- Relator(a)
- Ministro Mauro Campbell Marques
- Órgão julgador
- Segunda Turma
- Data do julgamento
- 24/06/2024
- Data de publicação
- 01/07/2024
STJ – Acórdão, Rel. Ministro Mauro Campbell Marques, Segunda Turma, j. 24/06/2024, p. 01/07/2024
PROCESSUAL CIVIL E PREVIDENCIÁRIO. AGRAVO INTERNO NO AGRAVO EM RECURSO ESPECIAL. PRETENSÃO AO MELHOR BENEFÍCIO. RECURSO ESPECIAL INTERPOSTO PELA ALÍNEA "C", DO ART. 105, III, DA CF/88. AUSÊNCIA DE INDICAÇÃO DO DISPOSITIVO LEGAL SOBRE O QUAL SE DEU A DIVERGÊNCIA. AUSÊNCIA DE SIMILITUDE FÁTICA ENTRE ACÓRDÃO PARADIGMA E ACÓRDÃO RECORRIDO. SUMULA 284/STF. AGRAVO INTERNO NÃO PROVIDO. 1. Na hipótese dos autos, o agravante relata que ajuizou ação em 11/06/2013 visando o reconhecimento do direito aos valores de aposentadoria no período de 10/03/2003 a 12/01/2007, período esse compreendido entre o primeiro requerimento administrativo formulado em 10/03/2003, em que o benefício lhe foi indeferido, e o segundo requerimento administrativo formulado em 12/01/2007, em que o benefício lhe foi deferido. 2. Sustenta que o direito pugnado encontra ressonância na jurisprudência, a qual admite que se mantenha benefício administrativo concedido no curso de ação judicial, podendo, ainda, executar as parcelas atrasadas do benefício concedido em juízo.
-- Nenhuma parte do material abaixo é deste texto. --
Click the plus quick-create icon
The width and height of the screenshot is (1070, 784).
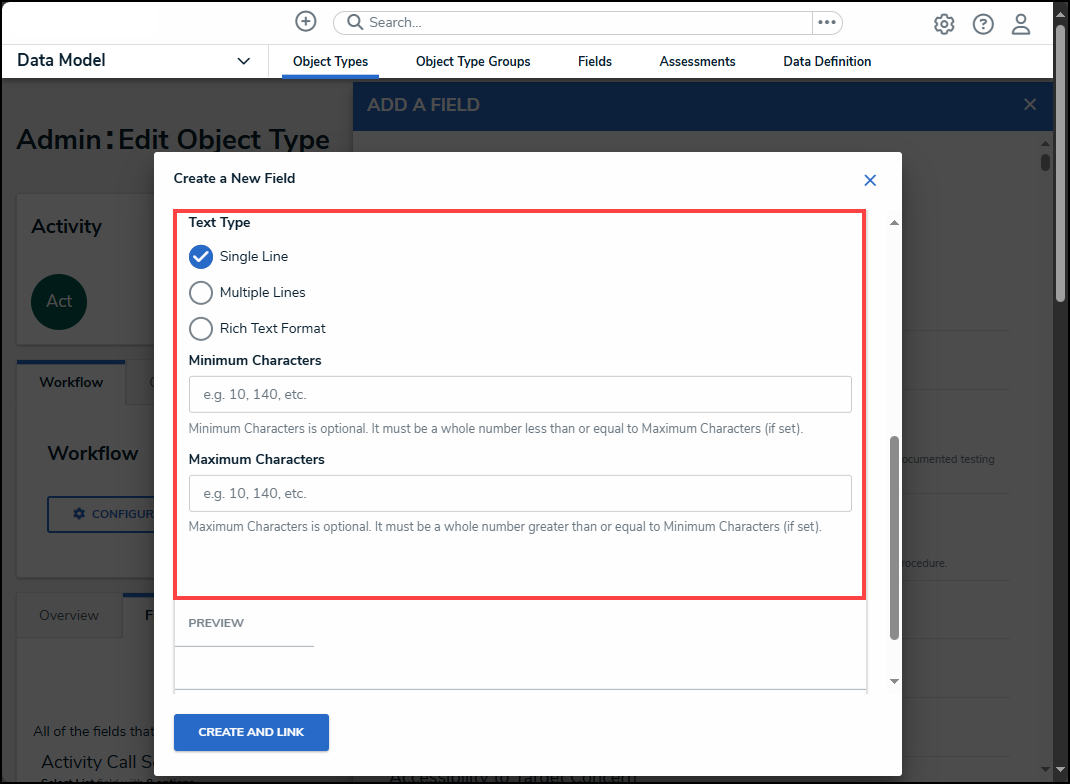[x=306, y=22]
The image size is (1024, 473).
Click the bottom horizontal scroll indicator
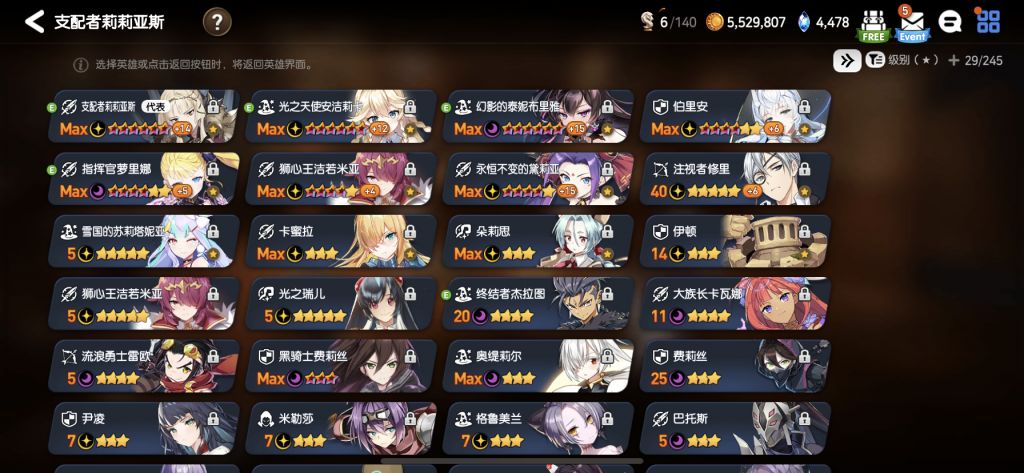point(511,461)
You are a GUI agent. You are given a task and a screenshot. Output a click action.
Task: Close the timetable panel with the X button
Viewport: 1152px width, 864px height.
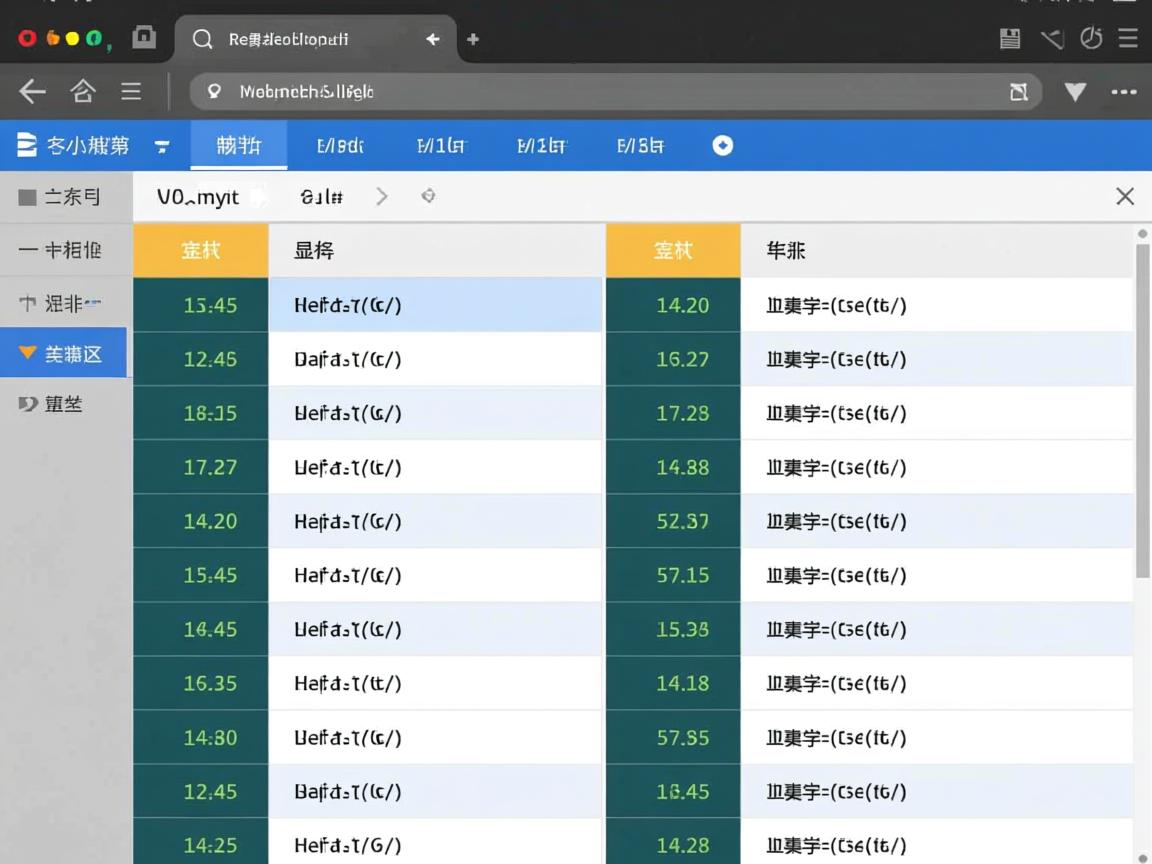(1125, 196)
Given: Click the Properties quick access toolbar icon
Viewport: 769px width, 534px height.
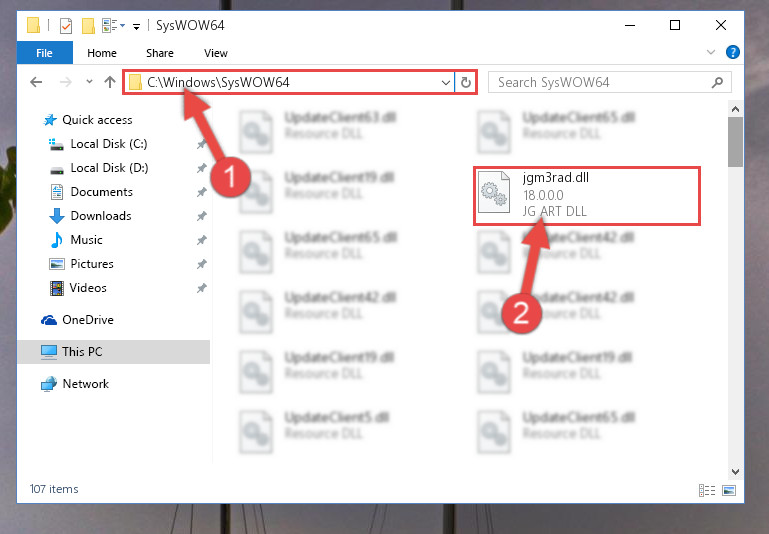Looking at the screenshot, I should tap(66, 25).
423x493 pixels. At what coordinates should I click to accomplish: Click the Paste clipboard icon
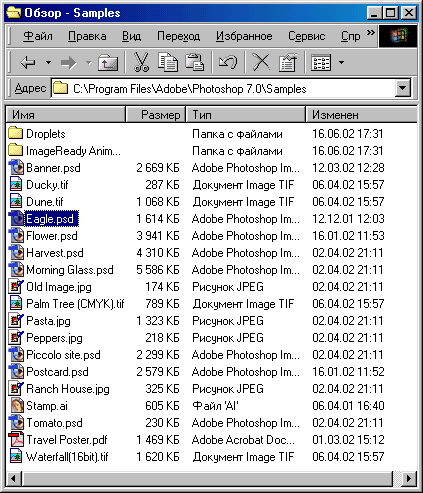(195, 62)
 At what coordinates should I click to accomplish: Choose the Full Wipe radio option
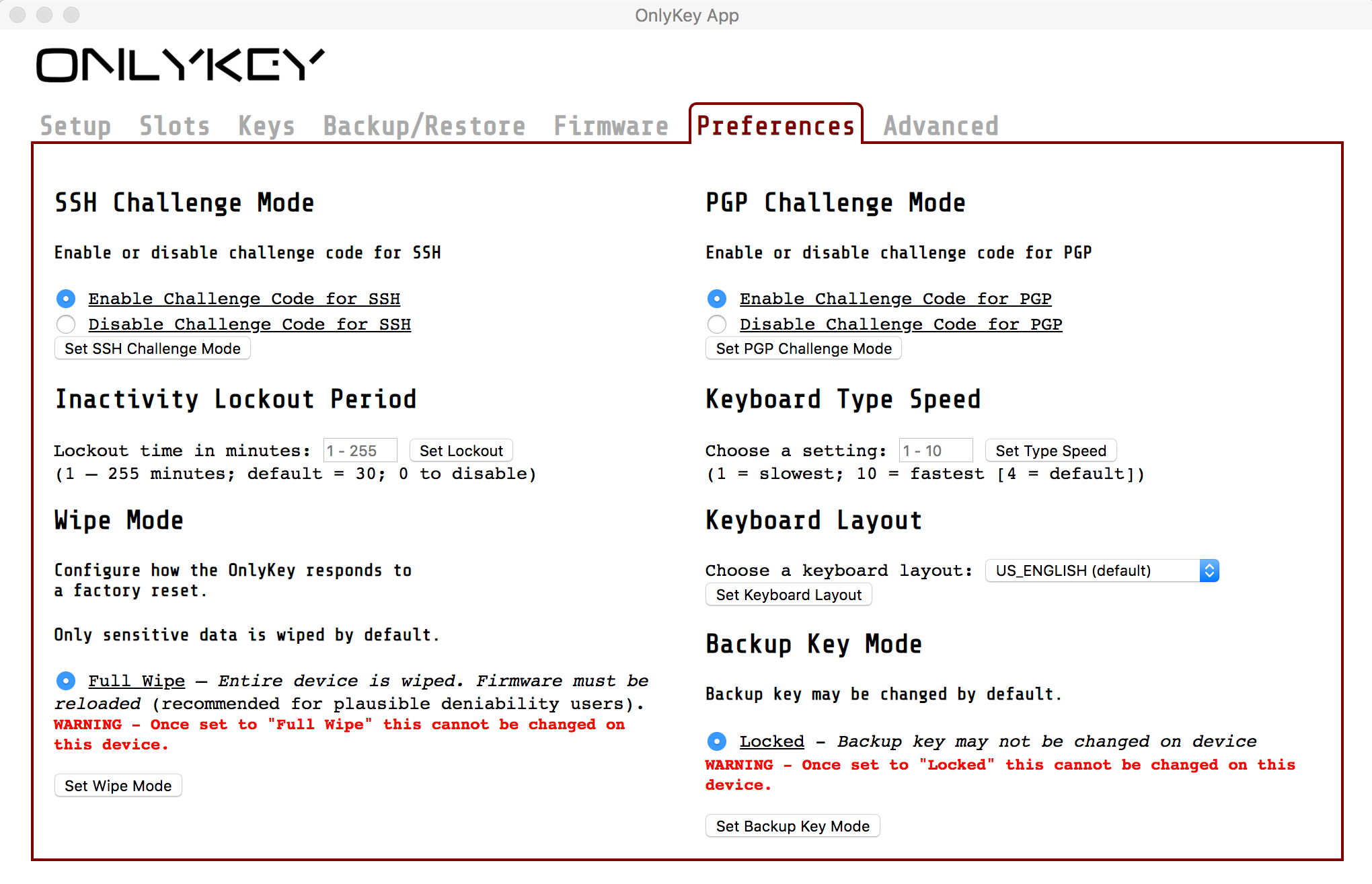[x=66, y=681]
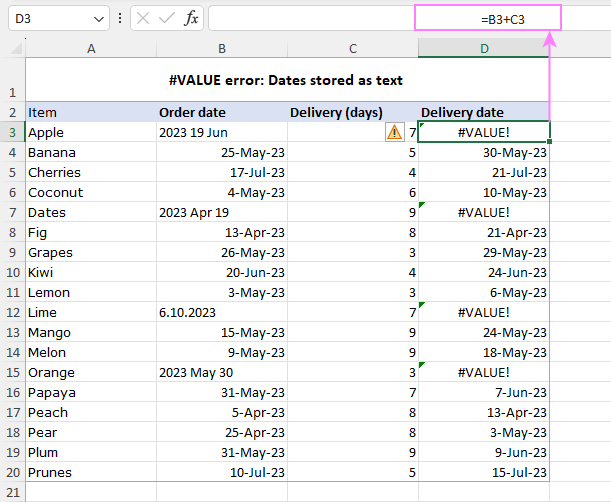Viewport: 611px width, 502px height.
Task: Select row 7 header
Action: click(12, 212)
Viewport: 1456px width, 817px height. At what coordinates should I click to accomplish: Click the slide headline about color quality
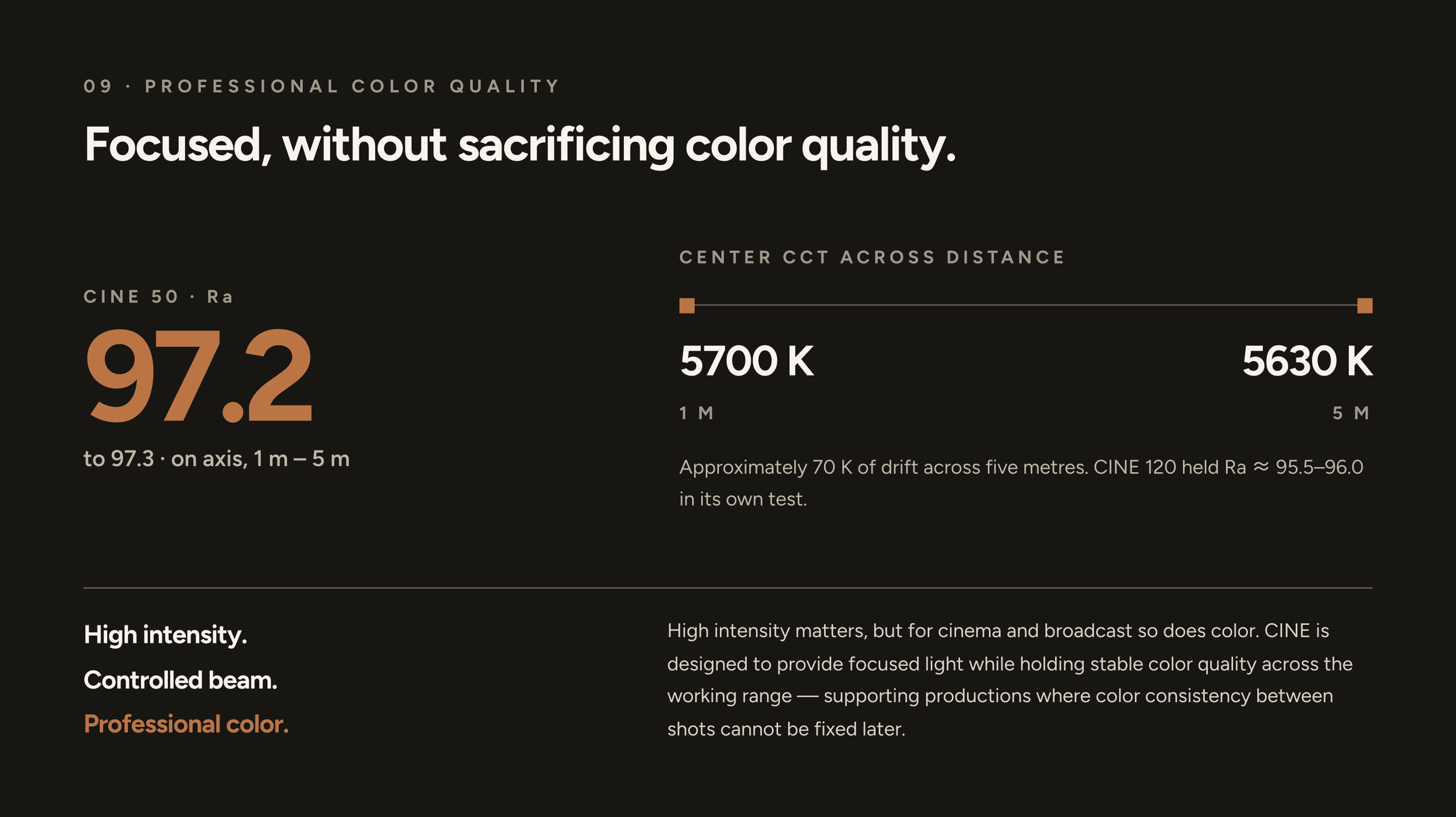coord(520,146)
Tal entendimento, consolidado no Tema 1.018 do STJ. 3. A jurisprudência desta Corte firmou-se no sentido de que a ausência de indicação do dispositivo legal objeto de interpretação divergente, configura deficiência na fundamentação recursal, o que impede o conhecimento do apelo nobre interposto com fundamento no artigo 105, III, "c", da Constituição Federal. Incidência, pois, da Súmula 284/STF. 4. Não há, ademais, similitude fática nos acórdãos confrontados, porquanto na hipótese do Tema 1.018 o benefício administrativo é concedido no curso de ação judicial, sendo permitida à manutenção do benefício previdenciário concedido administrativamente e, concomitantemente, a execução das parcelas do benefício reconhecido na via judicial. No caso dos autos, contudo, houve o deferimento administrativo em 2007 sem a pendência de qualquer ação judicial, a qual somente foi interposta anos depois visando o reconhecimento do direito desde um primeiro requerimento administrativo formulado em 2003 e que havia sido negado pelo INSS. 5. Agravo interno não provido. (AgInt no AREsp n. 2.582.835/SP, relator Ministro Mauro Campbell Marques, Segunda Turma, julgado em 24/6/2024, DJe de 1/7/2024.)